While it’s all-hands-on-deck for frontrunners Gilead, AbbVie and Bristol-Myers Squibb in seeking to develop the first interferon-free, all-oral regimen in hepatitis C, Johnson & Johnson is fishing elsewhere for share of the HCV market — it’s looking for an initial approval with interferons and ribavirin.

And the FDA just gave the biotech a measure of validation, conferring on the application for simeprevir (or TMC-435), which was filed with the FDA March 28, the agency’s Priority Review status. Simeprevir, an investigational NS3/4A inhibitor, is being jointly developed by J&J’s Janssen and Sweden-based Medivir AB.

The regulator’s decision to fast-track the agent was likely motivated by two pivotal studies, Quest-1 and Quest-2, findings for which were released by the drug maker in April and are likely to become the basis for simeprevir’s NDA.

The trials studied the effects of simeprevir in patients with HCV genotype 1. One group of patients received simeprevir with pegylated interferon and ribavirin while another received only pegylated interferon and ribavirin. Patients in Quest-1 who received simeprevir saw a 91% sustained viral response (SVR, or cure rate) after 12 weeks and an 86% SVR12 in Quest-2.

J&J hopes simeprevir can carve out a niche among hard-to-treat patients with genotype 1. While it’s being studied with needle-based interferon, something that won’t necessarily win it any fans, simeprevir efficacy could. (It’s somewhat more efficacious than Vertex’s Incivek, according to an April research note from Julie Hoggatt from inThought, a unit of Symphony Health Solutions.)

Other drugmakers are moving away from HCV treatments with interferon and ribavirin due to their debilitating side effects.
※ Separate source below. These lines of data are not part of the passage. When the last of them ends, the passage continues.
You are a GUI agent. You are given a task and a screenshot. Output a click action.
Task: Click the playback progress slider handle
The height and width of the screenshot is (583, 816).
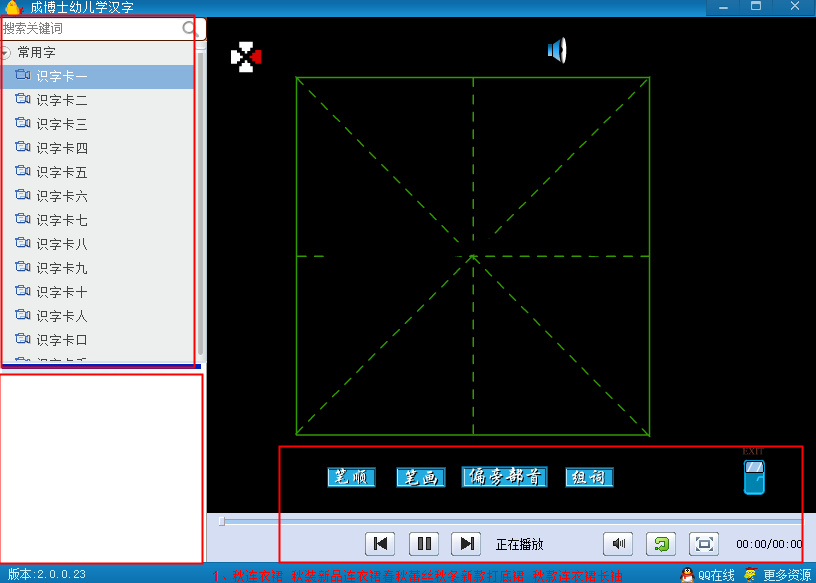(222, 521)
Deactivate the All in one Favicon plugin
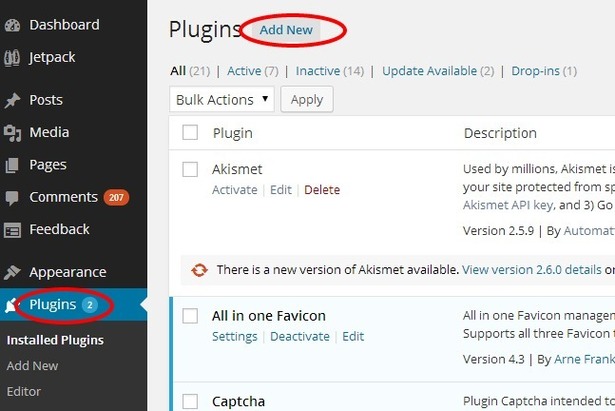Viewport: 615px width, 411px height. tap(300, 336)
Peglayted Inteferon must be administered intravenously and can cause flu-like symptoms. Ribavirin can cause hemolytic anemia—which worsens pre-existing cardiac conditions, and typically requires testing before beginning a regimen.
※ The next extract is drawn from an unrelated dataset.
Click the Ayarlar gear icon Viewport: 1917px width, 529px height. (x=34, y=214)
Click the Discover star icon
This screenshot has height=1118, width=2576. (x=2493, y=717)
“Patients with genotype 1a…can be particular challenging to cure,” said Maria Beumont, the Janssen medical leader for simeprevir, in a statement, “Janssen is committed to advanced hepatitis C therapy for even the most difficult-to-cure patients.”

Peak sales estimates for simeprevir are expected to be $647 million in 2017, according to the same inThought research note. This figure pales in comparison to the $4.3 billion estimate in peak worldwide sales for Gilead’s sofosbuvir.
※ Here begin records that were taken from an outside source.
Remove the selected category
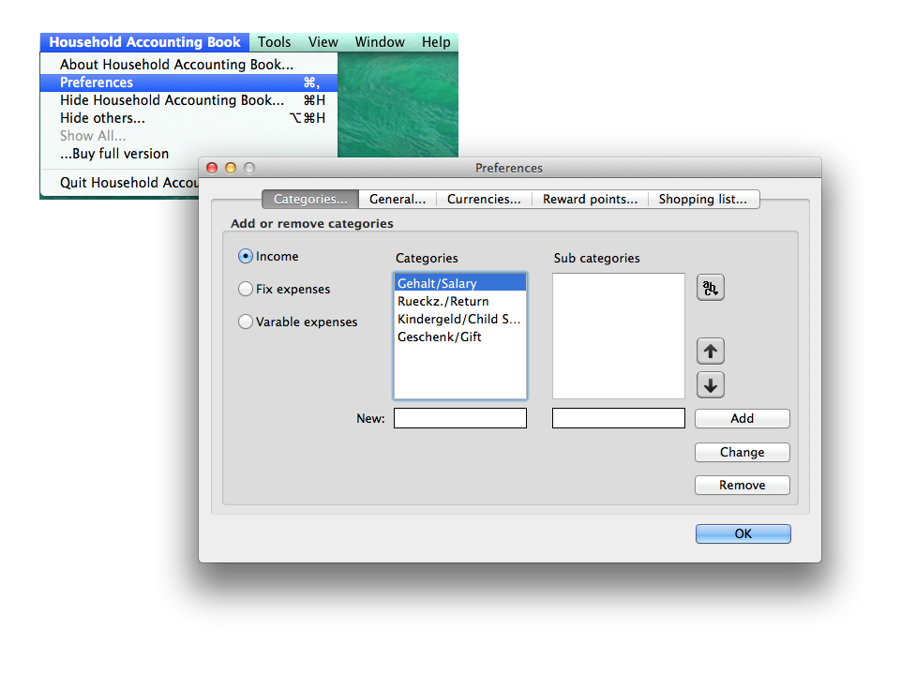 [x=742, y=485]
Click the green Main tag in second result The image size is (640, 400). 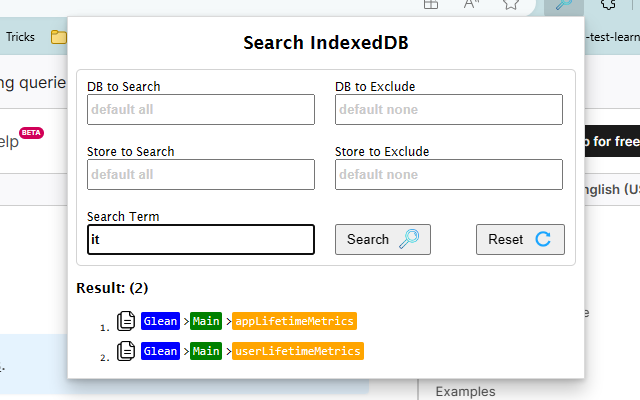206,351
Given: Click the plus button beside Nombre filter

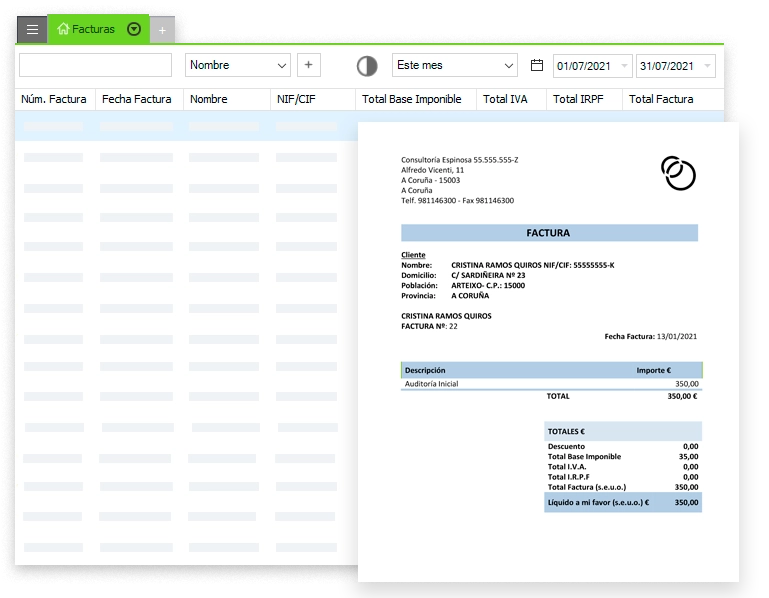Looking at the screenshot, I should coord(309,65).
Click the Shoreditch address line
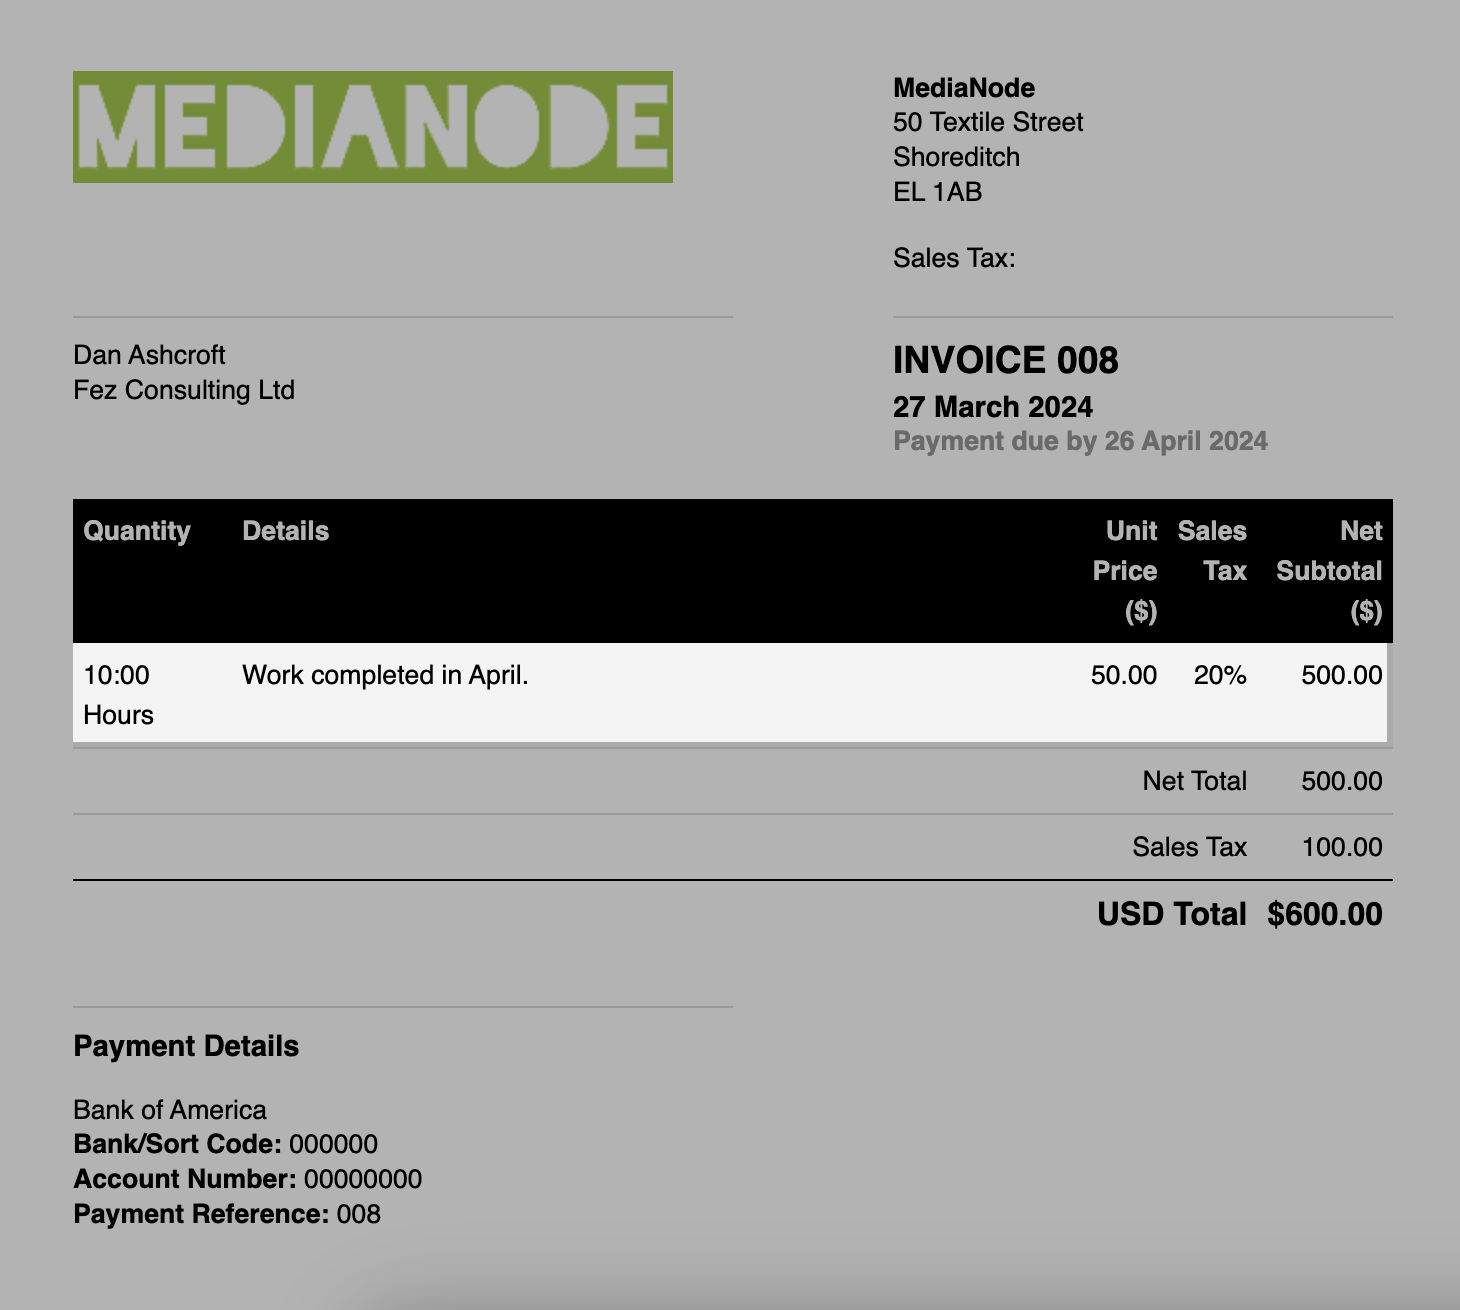The height and width of the screenshot is (1310, 1460). click(956, 157)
While it may only fit a small unmet need for genotype 1, simeprevir may live on in other all-oral combos. The drug is currently in trials (dubbed COSMO) with Gilead’s sofosbuvir and has shown potent efficacy—with SVR8 rates of up to 100%. In July 2012, J&J also announced it would begin trials testing simeprevir in combination with BMS’s daclatasvir, as well.

Janssen has also filed simeprevir for regulatory approval in Europe and Japan.